I hesitate to say anything specifically about Goldbach's conjecture, but let me comment at least on "proof ... exists".

The very basic, simple and first idea of "lativity" is that it was never good that symbolic logic was ``freed from its undue obsession with the forms of ordinary algebra'', like Principia writes in its PREFACE, referring to Peano having said that, but Peano never did say that. Peano did say "We shall generally write signs on a single line" (Lat. Signa plerumque in eadem linea scribemus), but he didn't say "For a monadic term and formula construction, just go with a magma; don't care about multi-sortedness and universal algebra, they won't do any good". I don't know who to blame, Russell or Whitehead, for fake reference to Peano, but I tend to choose Russell. He had struggled with substitution, and PM continued to struggle with substitution. Everybody else did, over decades to come, until GdM II is printed and beyond.

If we say "a conjecture is true", what do we mean? Do we mean that the formula (sentence formed categorically from underlying terms, again formed categorically, and based on signatures, whether denoted a la Benabou or not) is true, where that 'true' is the boolean constant in the underlying signature? Or do we mean that it is "true" that we can find a proof for that conjecture, i.e. "proof ... exists" is "true". Lativity would say that the latter "true" is not the "true" we have as sorted in the signature.

I've often commented that "P is true" and "|-P is true" cannot use the same "true". PM struggled with this, GdM struggled with this. P is a formula, |-P is not. There may be a proof for P, but it makes no sense saying there may or may not be a proof for |-P. John Stuart Mill was very smart. He said “nothing but a Proposition can be an object of proof”. Gödel thinks differently, as Bw and Bew are of the same type, kind of.

It's good if formalization proceeds latively, from signature to term to sentence to entailment to proof rules to proofs ...", and even better if always "closing the door behind you" so that nobody comes up with viewing a proof sequence as a constant operator in the starting point signature. I feel uncomfortable to speak of a "lative axiomatization", unless by "axiomatization" we mean "from signature to term to sentence to entailment to proof rules to proofs", because then, by definition of lativity, axiomatization is lative.

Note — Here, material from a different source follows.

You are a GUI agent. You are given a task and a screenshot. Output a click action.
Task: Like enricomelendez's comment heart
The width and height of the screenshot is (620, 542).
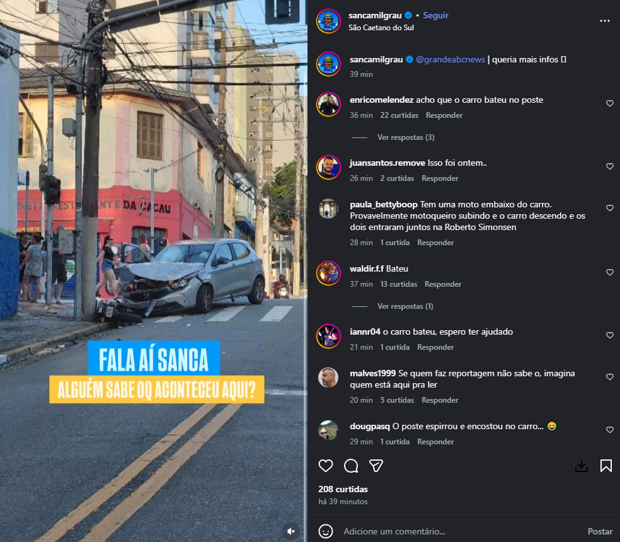[610, 103]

So, within syntax, we should keep things apart, and also, as far as borderlines are concerned, between object and meta. We shouldn't shift things in meta sometimes to be used objectively or vice versa. Numbers and numerals are on different sides of that borderline. GdM writes about Nummern and Ziffern, but does not really make that borderline explicit. And indeed, I'm sad to say, GdM never tried out rigour concerning types. Neither did Grundzüge. And Gödel 1931 is extremely illative in these respect along the whole progression of "from signature to term to sentence to entailment to proof rules to proofs".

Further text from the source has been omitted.